Seawater is among the most plentiful resources on earth, offering promise as a supply of hydrogen—desirable as a source of clean energy—and drinking water in arid climates. However, even as water-splitting technologies capable of producing hydrogen from freshwater have become more practical, seawater has remained a problem.
Researchers from the Houston University have reported a significant breakthrough with a brand new oxygen evolution reaction catalyst that, mixed with a hydrogen evolution reaction catalyst, achieved present densities able to support industrial demands while requiring comparatively low voltage to begin seawater electrolysis.
Researchers say the machine, composed of cheap non-noble metal nitrides, manages to keep away from many of the obstacles that have restricted earlier attempts to produce hydrogen or safe consuming water from seawater inexpensively. The work is described in Nature Communications.
Zhifeng Ren, director of the Texas Facility for Superconductivity at UH and a corresponding author for the study, mentioned a major obstacle has been the lack of a catalyst that may effectively break seawater to produce hydrogen without also setting free ions of sodium, chlorine, calcium and different elements of seawater, which once freed can decide on the catalyst and render it inactive.
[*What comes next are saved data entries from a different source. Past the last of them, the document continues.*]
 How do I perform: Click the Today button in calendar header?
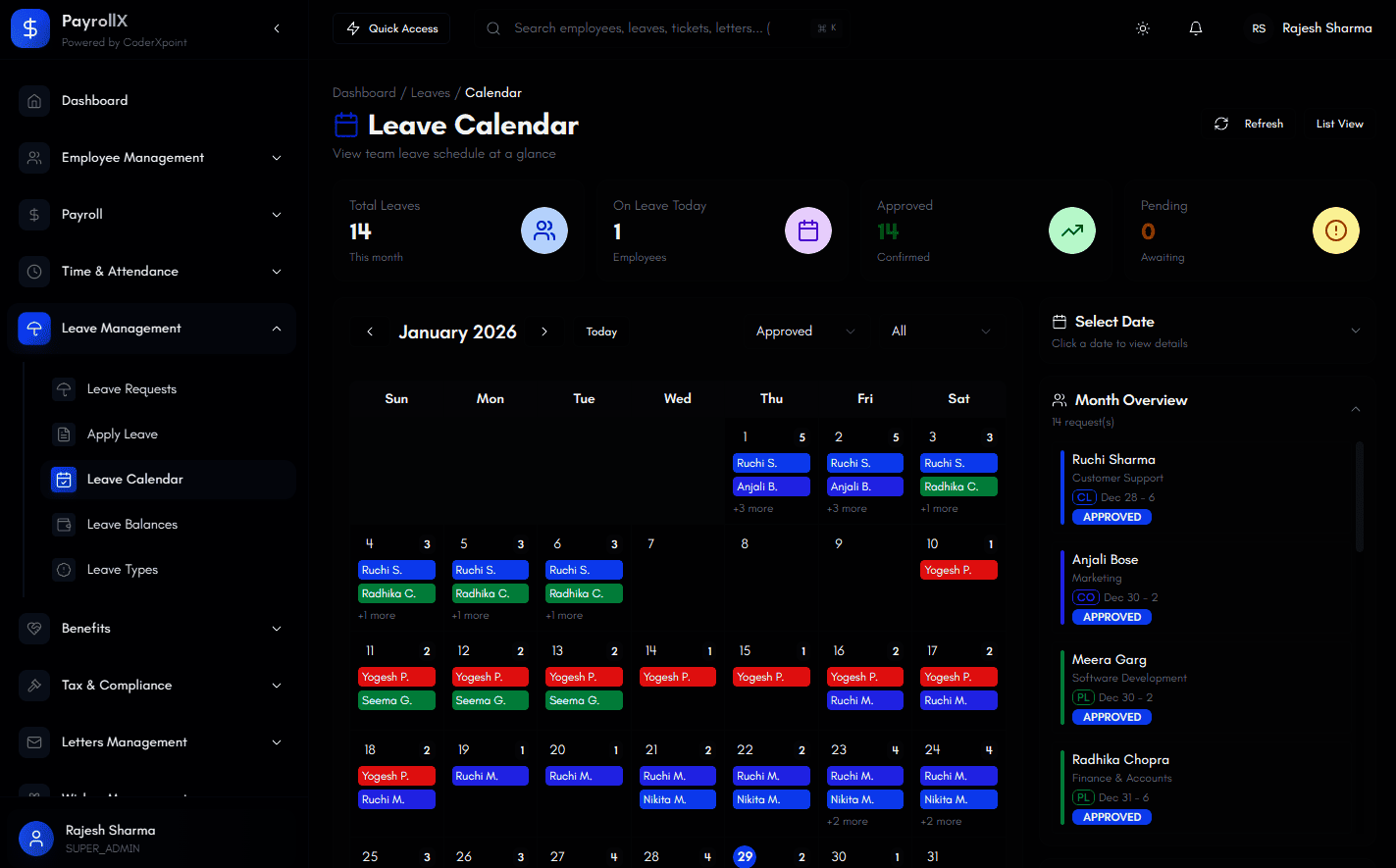[x=601, y=332]
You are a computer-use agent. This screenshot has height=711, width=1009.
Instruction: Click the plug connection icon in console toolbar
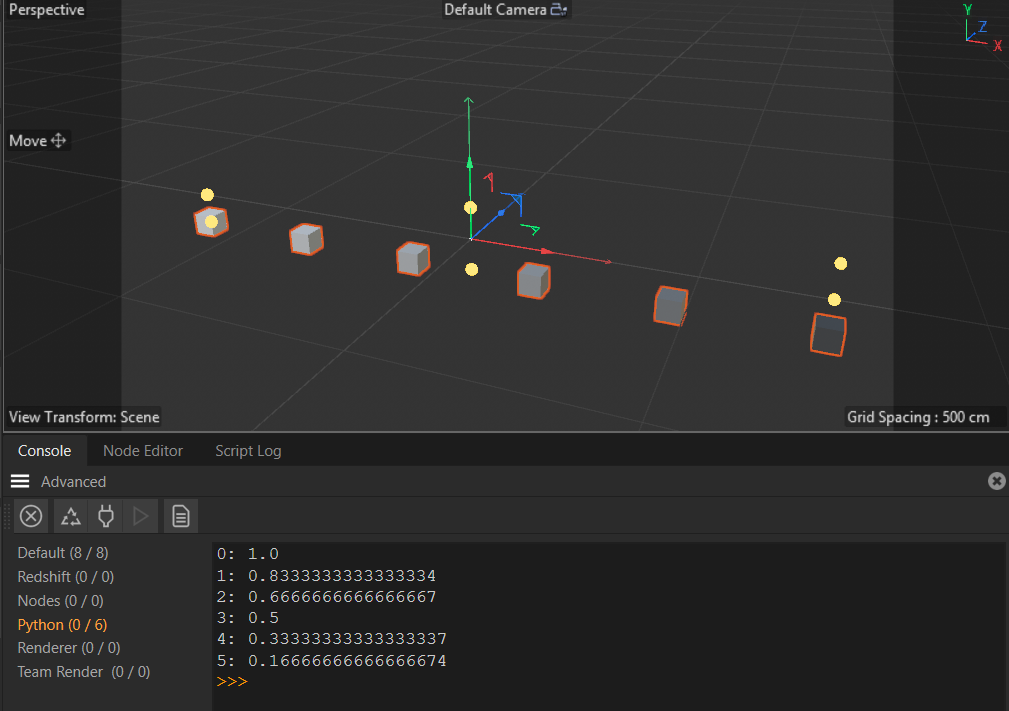tap(105, 516)
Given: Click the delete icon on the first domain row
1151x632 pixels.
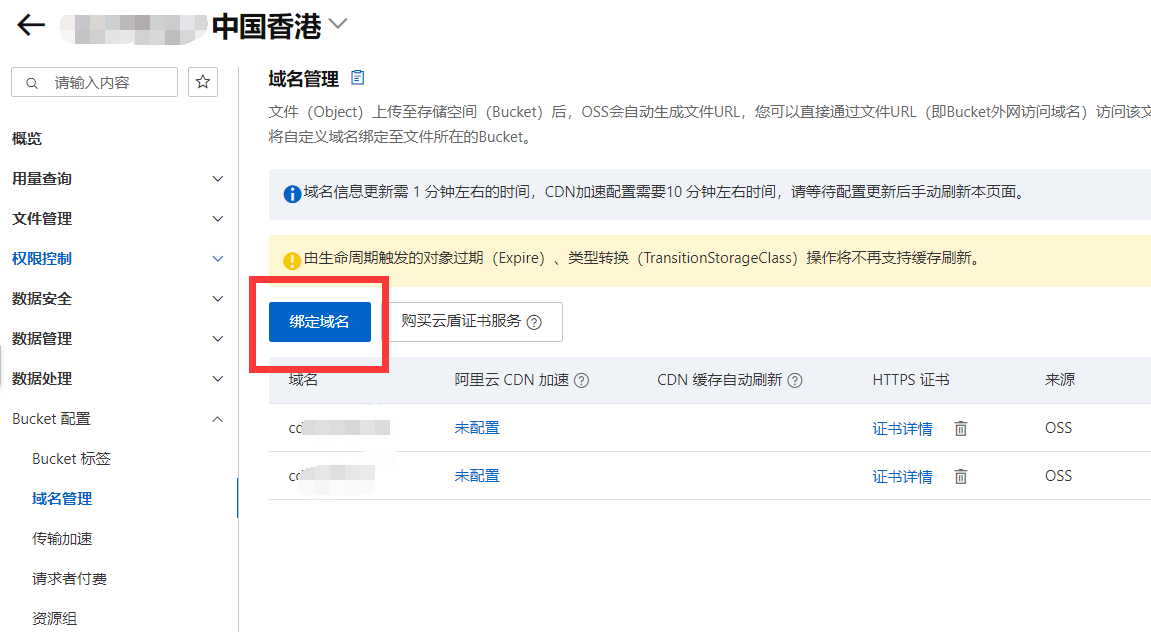Looking at the screenshot, I should click(x=960, y=427).
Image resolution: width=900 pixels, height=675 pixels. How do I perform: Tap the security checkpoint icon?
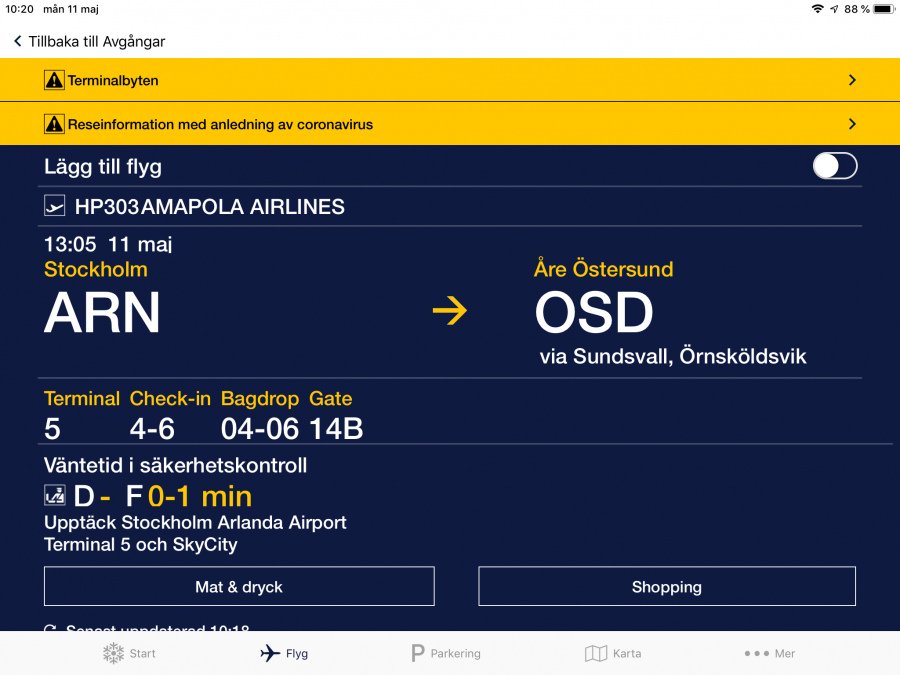click(x=55, y=495)
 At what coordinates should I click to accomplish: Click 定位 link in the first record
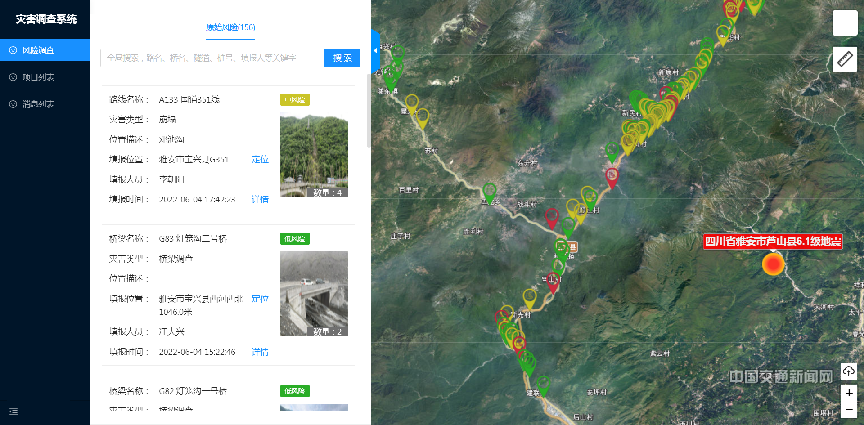pos(260,159)
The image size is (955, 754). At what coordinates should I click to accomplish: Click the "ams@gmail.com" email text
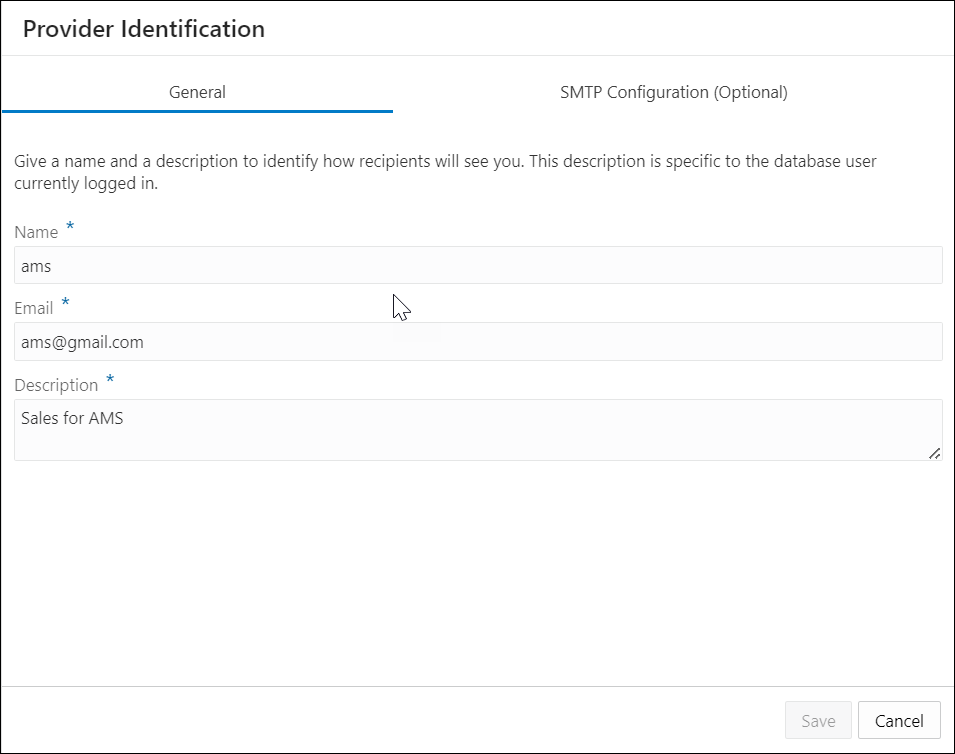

The researchers examined the catalysts with seawater drawn from Galveston Bay off the Texas coast. Ren, M.D. Anderson Chair Professor of physics at UH, stated it would work with wastewater, providing another source of hydrogen from water that’s otherwise unusable without dearer treatment.
To deal with the challenges, the researchers designed and synthesized a three-dimensional core-shell oxygen evolution reaction catalyst utilizing transition metal-nitride, with nanoparticles synthesized from a nickel-iron-nitride compound and nickel-molybdenum-nitride nanorods on porous nickel foam.